GWAS and Its Peaks

When we do a manhattan plot for GWAS results, we are expecting to see sharp peaks, the sharper the better. But how about those isolated points with very low p-values, even after adjustment/punishment? Why are they less trustworthy? It is something that I know for a fact, but always having problem explaining to people who do not do GWAS. Today I’d like to solve this problem once and for all (wow ambitious)!

At the heart of the problem is something called Linkage Disequilibrium (LD). This word has been the center of my universe in the recent couple of years. Everything dated back in 2010 in Okinawa; LD and coalescent is the center of every theory and every lecture, together with all these selections.

Linkage Disequilibrium and Signal Coherence

When you see a sharp peak with multiple SNPs showing strong associations, it typically reflects the underlying linkage disequilibrium (LD) structure of the genome.
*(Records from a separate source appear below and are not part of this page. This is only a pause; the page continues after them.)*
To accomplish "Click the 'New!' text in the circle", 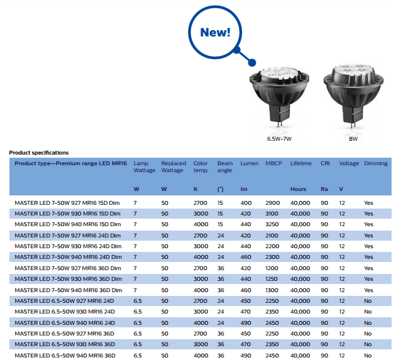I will [x=215, y=32].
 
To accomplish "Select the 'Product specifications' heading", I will [x=38, y=153].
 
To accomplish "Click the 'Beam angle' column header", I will [x=224, y=166].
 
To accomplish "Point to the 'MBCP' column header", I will [x=273, y=163].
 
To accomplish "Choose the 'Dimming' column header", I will [x=376, y=163].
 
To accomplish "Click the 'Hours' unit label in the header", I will [x=298, y=189].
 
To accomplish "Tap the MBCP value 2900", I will [x=273, y=204].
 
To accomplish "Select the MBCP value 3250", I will [x=273, y=225].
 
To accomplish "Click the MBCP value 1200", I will [x=273, y=268].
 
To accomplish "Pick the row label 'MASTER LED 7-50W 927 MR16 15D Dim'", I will [x=68, y=204].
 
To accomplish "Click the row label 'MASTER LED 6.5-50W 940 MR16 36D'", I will [x=65, y=356].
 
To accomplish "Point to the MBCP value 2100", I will [x=273, y=236].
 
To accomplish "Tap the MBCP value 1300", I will [x=273, y=290].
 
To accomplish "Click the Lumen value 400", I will [x=246, y=204].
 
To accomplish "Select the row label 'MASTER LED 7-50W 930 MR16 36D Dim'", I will [x=68, y=279].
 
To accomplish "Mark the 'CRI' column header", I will [x=324, y=163].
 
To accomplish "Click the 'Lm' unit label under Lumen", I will [x=243, y=189].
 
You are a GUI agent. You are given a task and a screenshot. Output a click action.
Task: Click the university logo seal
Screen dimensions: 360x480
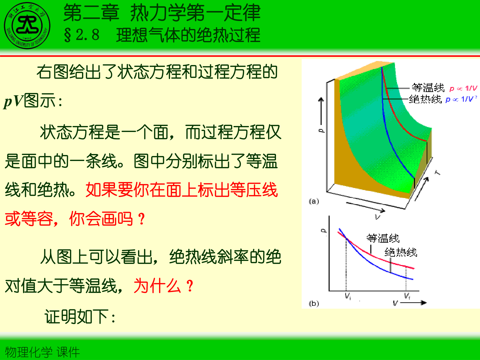[27, 26]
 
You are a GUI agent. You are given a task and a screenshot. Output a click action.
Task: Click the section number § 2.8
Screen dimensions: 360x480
[82, 35]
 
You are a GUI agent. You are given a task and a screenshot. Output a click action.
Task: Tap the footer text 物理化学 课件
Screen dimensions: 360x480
[42, 352]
SNPs in close proximity tend to be inherited together, so a true causal variant should create a signal that extends across nearby correlated SNPs. An isolated significant SNP surrounded by non-significant variants suggests the signal might not be reflecting a genuine biological effect in that genomic region.
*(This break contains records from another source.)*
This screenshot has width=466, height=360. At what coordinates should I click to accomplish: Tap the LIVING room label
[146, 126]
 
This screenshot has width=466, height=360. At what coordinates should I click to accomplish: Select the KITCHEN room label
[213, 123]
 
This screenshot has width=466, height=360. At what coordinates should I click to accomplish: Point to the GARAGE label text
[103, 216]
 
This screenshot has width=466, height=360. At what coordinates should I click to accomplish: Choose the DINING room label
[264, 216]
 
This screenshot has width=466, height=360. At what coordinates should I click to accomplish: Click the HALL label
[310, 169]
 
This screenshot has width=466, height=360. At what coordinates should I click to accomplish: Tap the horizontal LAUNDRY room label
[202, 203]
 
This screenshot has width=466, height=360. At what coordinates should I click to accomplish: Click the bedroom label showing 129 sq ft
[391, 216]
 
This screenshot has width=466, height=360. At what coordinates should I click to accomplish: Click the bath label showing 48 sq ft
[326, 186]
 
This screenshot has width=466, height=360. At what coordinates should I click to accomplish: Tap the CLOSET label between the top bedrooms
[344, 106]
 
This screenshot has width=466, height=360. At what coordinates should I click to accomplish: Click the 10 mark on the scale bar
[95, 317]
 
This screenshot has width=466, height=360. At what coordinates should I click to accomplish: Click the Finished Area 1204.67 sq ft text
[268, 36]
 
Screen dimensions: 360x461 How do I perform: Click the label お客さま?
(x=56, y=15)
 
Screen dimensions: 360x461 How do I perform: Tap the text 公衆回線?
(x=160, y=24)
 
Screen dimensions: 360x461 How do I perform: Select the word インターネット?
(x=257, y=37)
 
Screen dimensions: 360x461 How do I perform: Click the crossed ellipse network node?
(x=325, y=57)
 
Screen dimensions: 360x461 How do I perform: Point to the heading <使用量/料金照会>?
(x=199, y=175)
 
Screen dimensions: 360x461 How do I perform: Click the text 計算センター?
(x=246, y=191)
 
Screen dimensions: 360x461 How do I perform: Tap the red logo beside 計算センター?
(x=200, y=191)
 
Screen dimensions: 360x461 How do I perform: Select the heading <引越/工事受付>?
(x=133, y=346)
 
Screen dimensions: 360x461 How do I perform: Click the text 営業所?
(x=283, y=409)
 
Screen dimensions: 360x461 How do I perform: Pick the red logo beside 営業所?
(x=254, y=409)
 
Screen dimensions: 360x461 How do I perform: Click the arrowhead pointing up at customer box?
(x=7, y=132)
Technical Artifacts and Genotyping Errors

Isolated significant SNPs are more likely to represent technical problems like genotyping errors, batch effects, or platform-specific artifacts. These issues typically affect individual SNPs rather than entire LD blocks. Quality control procedures can miss some of these problems, especially if they’re systematic across cases and controls.

Population Stratification Issues

Inadequately corrected population structure can create spurious associations at individual SNPs, particularly those with unusual allele frequency patterns across ancestral groups. Well-designed studies use principal components or other methods to control for this, but isolated signals might indicate residual stratification.

Multiple Testing Considerations

While you mention adjusted p-values, the genomic context matters for interpretation. A single SNP reaching genome-wide significance (typically 5×10⁻⁸) in isolation is statistically significant but lacks the biological plausibility that comes with seeing the expected LD pattern around a true association.

Biological Plausibility

Clustered signals often coincide with known genes, regulatory elements, or functional annotations, providing biological context. Isolated SNPs in gene deserts or without obvious functional relevance require more scrutiny.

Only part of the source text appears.